Depending on the day and the time, the mood, and the level of trust, it often makes more sense to let Dad go to bed with his shoes on. With this new Dad, in order to be a part of his world, I am learning a lot about letting go of my “to do” list.

I could share many other such daily events with Dad, the miraculous subtly wrapped in the ordinary.

However, what remains strongest in my memory is his singing.

Long after he stopped thinking, talking, and walking, he was still singing. His songs were all improvisations in the moment, with brand-new melodies that carried his own special sounds into space. These “songs” were more expressive than any words could be.

* * *

I remember:

I am coming to visit my Dad for the last time. His songs are wafting down the hallway, greeting me long before I turn the corner to see him.

He is in his room, sitting in his chair intently and with determination, singing his life.
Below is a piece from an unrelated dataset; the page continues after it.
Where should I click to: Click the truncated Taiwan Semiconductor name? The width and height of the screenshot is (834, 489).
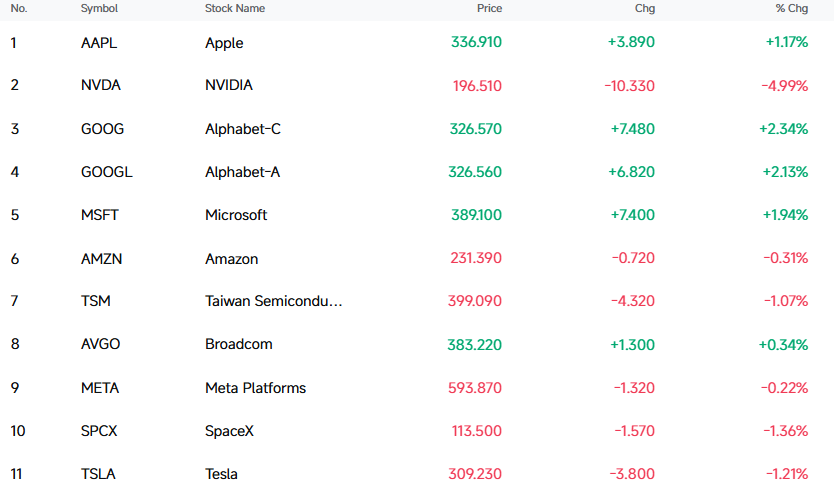click(273, 301)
I sit down quietly to bask in these sounds, feeling inexplicably swaddled and held. At some point, he notices I am there, and we face each other. Soon we are looking at each other, laughing and making sounds together, playful, open, and free. Near the end of his life, he is giving me a gift I will cherish the rest of my life. At 64, I am finally playing with my father.

* * *

As I am writing, I recall a dream image I had just a few days ago. It is one of those images I knew was important, but didn't know why.

Now I get it.

I am holding a rosebud baby. The head, with its innocent young eyes, peers out at me from pink and red petals. The layers of petals become a deeper red and turn into swaddling clothes. This rosebud baby is so tightly swaddled that the body appears to be a thick red stem, and I lay the rosebud on the ground.

All around in neat rows are millions of rosebud babies, covering miles of the earth. A headline from a newspaper drifts past, “The Sacrifice of the Rosebud Babies.”

This sea of rosebud babies reminds me of another image I had seen years before, rows and rows of Tibetan monks in their red/orange robes seen from on high, bowing and praying. They vanish into one rhythmic pattern.

Altogether like the wordless songs of my father's final days, they are free from the stories of individual suffering.

I see the sea of rosebud babies and am looking into the childlike eyes of so many Alzheimer patients, guardians of the aliveness of the moment.

I know that each one can right an imbalance somewhere on this planet. I know a sacrifice has been made by the rosebud babies, but there is no blood, no death.

These monk/babies from my dream have become part of an ocean of wisdom, an ocean that can teach us to listen, to move slowly, to let go of our “to do” lists, and to honor the aliveness of the moment, free from intellectual tyranny.